Mark Burnley wrote this response and his lack of regard for Tim Noakes is quite obvious. Tim Noakes has replied and so we have a dispute about hydration and reputation that has a certain amount of animus but leaves me, as an outsider, feeling there is something else going on and I lack a bit of background. It probably relates to claims by Noakes that his work on the dangers of over drinking were suppressed by people and organisations in thrall to the sports drinks industry (in other words a conspiracy) and people on the other side thinking their integrity had been impugned. As they are all big boys and can take care of themselves they can get on with their fight. I'm not too interested in their relative personal honour, my concern is with the advice given to and the understanding of mid and back of the pack runners. This subject the Panorama programme addressed.
It was not "one of the most biased programme I've ever seen" neither was it a hatchet job on sports science. It was about the marketing of sports products and the way exaggerated claims might create a false impression of what was necessary for exercise. It stated quite clearly in the introduction that ⅕ of us go to the gym and 12 million take part in sport so their is an eager market for sports products and so they wanted to examine the claims made by companies. It was not an evaluation of sports science as a subject but about how science based claims were over leveraged. In the case of sports drinks, the fact that they are sold in supermarkets and shifted in quantities far in excess of the number of endurance sessions suggests a number of people either like the taste (and are therefore drinking too much sugar) or believe they are necessary when they are not. In that context the programme's message that unless you are going long water is fine seems uncontroversial. Use of the drinks was not dismissed out of hand (they said they worked for athletes like Mo Farah and were good for endurance) but there was a concern that an exaggerated impression of their effectiveness and an overemphasis on hydration might lead to over drinking.

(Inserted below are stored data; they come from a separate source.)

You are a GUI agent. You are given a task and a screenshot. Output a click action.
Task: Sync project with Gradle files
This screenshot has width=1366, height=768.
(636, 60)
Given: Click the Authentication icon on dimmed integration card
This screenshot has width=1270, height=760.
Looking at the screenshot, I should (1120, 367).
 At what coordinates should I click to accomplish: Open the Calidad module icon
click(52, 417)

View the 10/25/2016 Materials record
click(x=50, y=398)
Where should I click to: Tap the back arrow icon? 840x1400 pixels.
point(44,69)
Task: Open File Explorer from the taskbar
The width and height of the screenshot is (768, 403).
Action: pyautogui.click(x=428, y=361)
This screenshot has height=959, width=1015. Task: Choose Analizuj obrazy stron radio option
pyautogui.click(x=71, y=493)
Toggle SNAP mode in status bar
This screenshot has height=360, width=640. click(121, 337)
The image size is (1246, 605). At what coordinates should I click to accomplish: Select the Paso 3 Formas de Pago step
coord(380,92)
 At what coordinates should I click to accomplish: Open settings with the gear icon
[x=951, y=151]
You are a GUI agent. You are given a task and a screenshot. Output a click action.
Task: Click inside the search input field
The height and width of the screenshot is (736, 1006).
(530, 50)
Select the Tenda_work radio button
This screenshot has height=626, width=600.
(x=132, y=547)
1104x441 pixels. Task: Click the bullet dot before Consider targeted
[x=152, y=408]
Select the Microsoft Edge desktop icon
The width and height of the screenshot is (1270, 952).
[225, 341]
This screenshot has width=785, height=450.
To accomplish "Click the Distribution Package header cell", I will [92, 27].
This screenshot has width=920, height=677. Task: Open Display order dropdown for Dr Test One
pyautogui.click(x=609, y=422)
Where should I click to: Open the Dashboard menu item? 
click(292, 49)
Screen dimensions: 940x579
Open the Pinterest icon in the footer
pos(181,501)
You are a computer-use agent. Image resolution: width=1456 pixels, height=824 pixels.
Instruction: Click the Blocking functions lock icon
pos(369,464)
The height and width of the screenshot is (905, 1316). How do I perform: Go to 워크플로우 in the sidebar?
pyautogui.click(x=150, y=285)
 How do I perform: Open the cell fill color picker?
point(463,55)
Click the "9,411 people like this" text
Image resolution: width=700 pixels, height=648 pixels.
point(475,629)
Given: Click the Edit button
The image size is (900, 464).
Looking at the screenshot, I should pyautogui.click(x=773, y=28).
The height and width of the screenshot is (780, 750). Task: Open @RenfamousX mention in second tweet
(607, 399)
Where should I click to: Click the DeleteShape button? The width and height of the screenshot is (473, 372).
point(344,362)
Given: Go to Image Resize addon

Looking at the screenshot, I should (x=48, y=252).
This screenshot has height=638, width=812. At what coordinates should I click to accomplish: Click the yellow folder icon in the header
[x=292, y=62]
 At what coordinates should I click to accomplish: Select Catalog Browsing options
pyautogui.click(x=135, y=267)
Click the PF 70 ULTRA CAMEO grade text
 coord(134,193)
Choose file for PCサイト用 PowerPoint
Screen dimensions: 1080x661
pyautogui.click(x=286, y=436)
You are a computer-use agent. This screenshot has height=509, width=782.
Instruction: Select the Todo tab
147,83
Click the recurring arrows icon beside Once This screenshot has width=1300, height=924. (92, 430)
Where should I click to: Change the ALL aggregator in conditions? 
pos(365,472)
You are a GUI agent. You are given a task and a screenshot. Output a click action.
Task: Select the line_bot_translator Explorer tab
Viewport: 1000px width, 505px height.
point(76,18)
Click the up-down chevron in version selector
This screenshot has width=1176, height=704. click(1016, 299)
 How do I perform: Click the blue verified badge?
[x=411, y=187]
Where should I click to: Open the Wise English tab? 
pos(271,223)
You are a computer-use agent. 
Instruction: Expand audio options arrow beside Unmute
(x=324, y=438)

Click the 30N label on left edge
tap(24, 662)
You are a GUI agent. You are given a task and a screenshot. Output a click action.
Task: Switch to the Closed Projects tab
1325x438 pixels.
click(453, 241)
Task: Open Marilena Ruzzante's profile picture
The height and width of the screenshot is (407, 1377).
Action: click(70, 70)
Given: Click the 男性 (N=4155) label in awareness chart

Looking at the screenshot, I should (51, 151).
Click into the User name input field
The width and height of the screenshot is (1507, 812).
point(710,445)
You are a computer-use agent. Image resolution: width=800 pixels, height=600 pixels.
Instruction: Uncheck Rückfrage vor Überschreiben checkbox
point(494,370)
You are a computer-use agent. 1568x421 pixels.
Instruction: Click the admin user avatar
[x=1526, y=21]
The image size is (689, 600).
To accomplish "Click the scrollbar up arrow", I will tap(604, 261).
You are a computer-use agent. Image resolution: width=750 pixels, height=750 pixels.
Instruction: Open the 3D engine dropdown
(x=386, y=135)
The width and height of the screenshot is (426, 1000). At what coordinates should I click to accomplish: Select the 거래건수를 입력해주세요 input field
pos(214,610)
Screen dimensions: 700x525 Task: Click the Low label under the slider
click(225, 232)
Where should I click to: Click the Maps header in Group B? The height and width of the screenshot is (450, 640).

This is important because hyponatremia has caused death in some marathons and it has been the case, in the recent past, that marathon runners have been encouraged to drink as often and as much as possible - advice that cause this condition. (I have been to a marathon training camp where such advice was given). Although the official guidelines are much more conservative, old ideas can be persistent, especially if they are simple and to the point. 'Drink as much as you can' is easy to remember and act upon in a race and so hangs around. The importance of 'drink according to your thirst' is not only that it is safer but also it is just as simple and easy to act upon. It therefore has a chance of replacing the older message. I thought the programme got this across quite effectively.
One of the Oxford scientists made an important point. The claim that performance deteriorates significantly if you dehydrate by 2% of bodyweight ("just" 2% in the Powerade literature) is widespread and oft repeated but in a marathon you can't action it. You cannot know how much you have lost at any one time, so out of fear of losing too much you will overcompensate. When you are running you work on simple rules of thumb and if you believe not drinking enough will be bad you will do all you can to make sure that doesn't happen. The operational understanding should be reversed: if you drink too much bad things could happen with the consequence that errors would be on the side of caution. A different mindset and one counter to a deep-seated cultural outlook: that if something is good then more is better (which is perhaps why drinks companies are so successful).
I'm sure there were some contributions to the programme that were edited out, perhaps they talked about optimum levels of hydration and and conflicting information. I don't know. I'm sure they would have been interesting if it had been a Horizon on the current state of scientific knowledge (and that would be a programme I would like to see) but this was Panorama. It was primarily about marketing distortions or myths and the way big companies can influence our attitudes. Sometimes it doesn't matter very much but sometimes it does; but as information transfer is increasingly mediated by corporations we need to be ever more vigilant of the consequences. It is an important subject.
So there you have it. I saw a different programme to Mark Burnley. I saw something aimed at the more casual exerciser and general public. It looked at the science but only to the extent it was used to justify marketing claims and it was not about the overall state of that science. I didn't think it was great but neither did I think it terrible. I would however like to give this assurance as an outsider: I really did not come away with the impression that "sports science research was being conducted by either clueless muppets or industry shills"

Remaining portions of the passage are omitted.